Tuesday, April 21, 2020

Equitable Conferencing: Caregivers Perspectives and Prospects

Assessing the Challenges and Barriers to Conference Participation
by Layla Alanazi,
Virginia Common Wealth University

As a mother of an infant and a toddler, a wife, and a Ph.D. student, I took the decision to take my children with me in all of the conferences which I plan to attend. My husband has been of great help to me as he babysits with them at the hotel where we are staying while I present, participant, and enjoy the conferences. While we both as a couple started our family as graduate students and we both have the same career bath, things do not always seem easy as it sounds. 


For me as a mother, planning to attend a conference while having young children is a challenge in many ways. First, there is no space or childcare accommodation in any of the conferences that I have been to except a few that provide nursing or breastfeeding rooms for mothers. Second, the financial difficulties that we undergo to go as a family to attend a conference is always a serious issue. Examples of these costs include purchasing air tickets, providing appropriate accommodations for a family, and childcare Third, I have to lose many conference opportunities or try other ways like coauthoring as a way to opt-out from presenting at conferences to meet my motherhood responsibilities. 


Attending and participating in conferences for a mother like me with young children sometimes feels like a burden. Not a burden in terms of money, but always in terms of time and the expectations for research, work, and the various school duties. While I do not believe it is a healthy thing for our family or others with the same situations to exceed those expectations, the culture of academia needs to change towards mothers with children. At the school level, there must some kind of policies granting incentives for women scholars with children to participate in conferences, most notably graduate students. Examples of those incentives can include reimbursing the student to cover for travel or childcare incurred costs. At the conference level, logistics should not impede the full participation of parents with children. These logistics can include arrangements, such as providing an affordable childcare zone, planning family-friendly activities, allocating nursing rooms for mothers, and organizing special receptions for families traveling with children. 

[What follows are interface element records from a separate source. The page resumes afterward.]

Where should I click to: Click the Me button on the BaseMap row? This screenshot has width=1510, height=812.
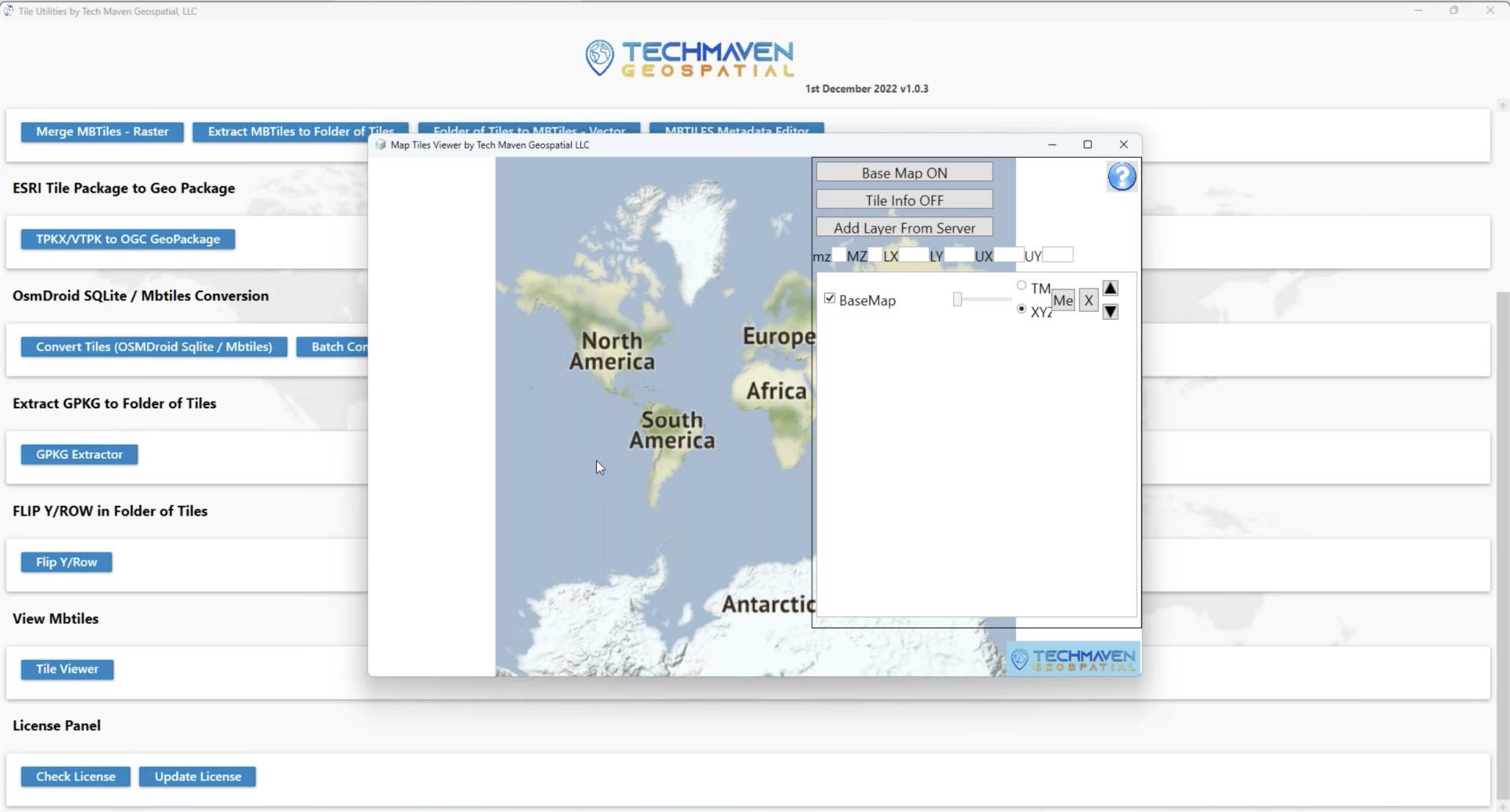click(x=1063, y=300)
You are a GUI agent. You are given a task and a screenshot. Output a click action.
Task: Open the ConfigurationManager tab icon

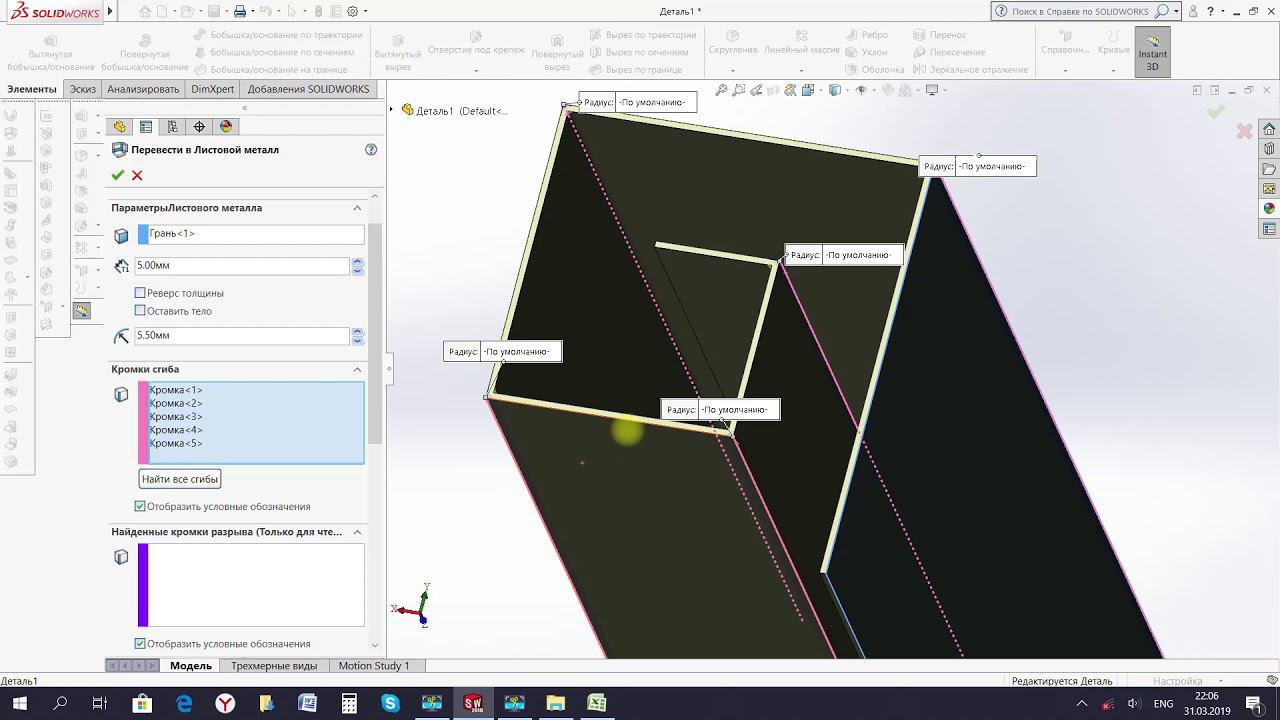click(x=173, y=127)
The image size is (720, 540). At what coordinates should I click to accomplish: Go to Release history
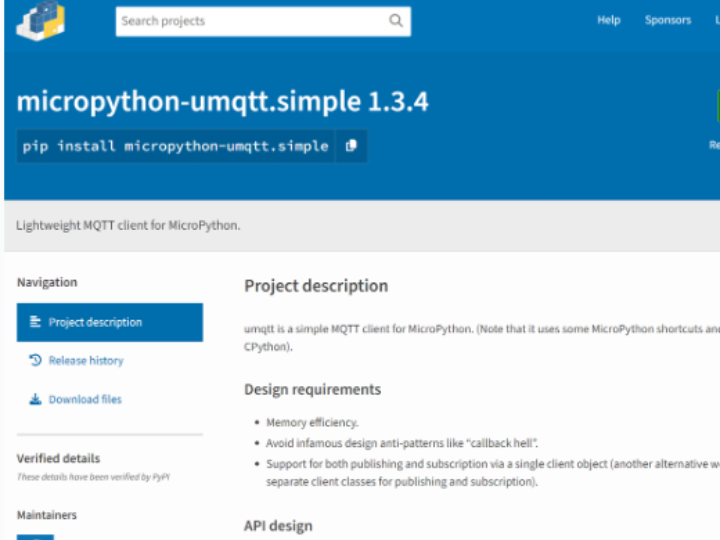[x=86, y=360]
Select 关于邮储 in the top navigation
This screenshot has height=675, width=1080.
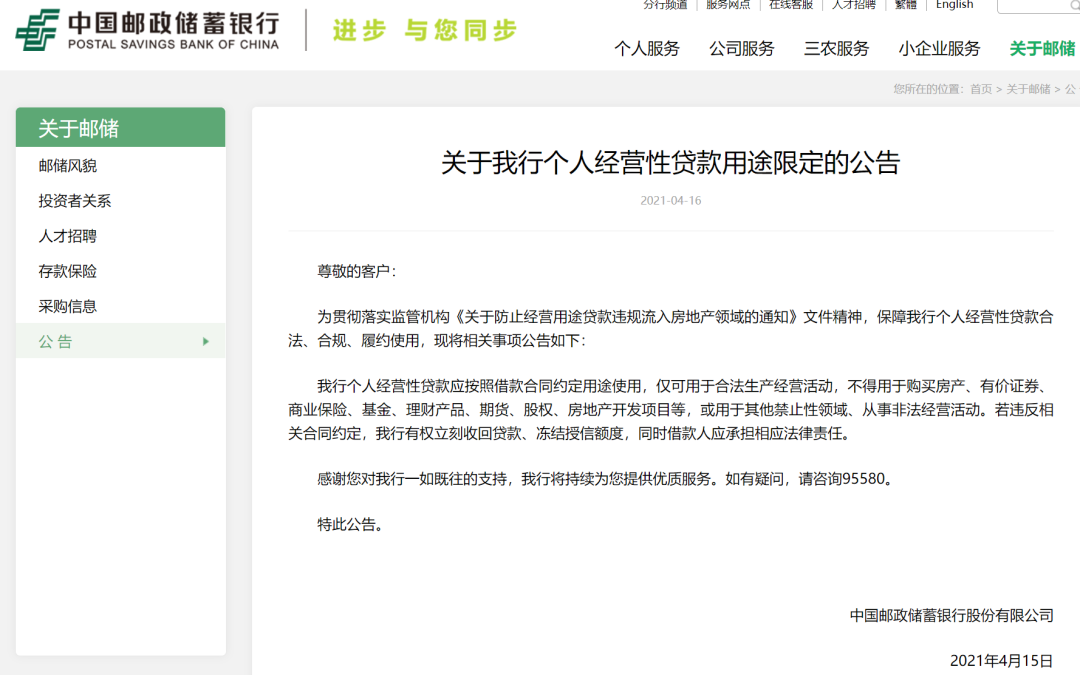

At the macro level, School policies need to be set fairly to save families in terms of providing an appropriate maternal leave, financial support, and accommodations, so that no student-regardless of his or her gender-is left behind. While no study shows how many women opt out of graduate school to meet their motherhood responsibilities, the current structure of academia has unfairly empowered men and childless women, and participate in systematically marginalizing women and their dependents. To better provide a healthy, non-toxic, and non-stressful School environment for mothers with young children, policymakers need to answer urgent questions: what policies have been made to address this challenge, and what steps have been taken to help remove the barriers to conference participation for this group? 


Layla is a Ph.D. candidate in Public Policy and Administration program at the Wilder School of Government & Public Affairs at Virginia Commonwealth University.  She holds a master’s degree in Global Human Resources Management from the Management School at the University of Liverpool. Also, she holds another master’s degree in Industrial Relations and Human Resources from the College of Business and Economics at West Virginia University. Her research interests include human resources management, organizational behavior, performance management, and public management.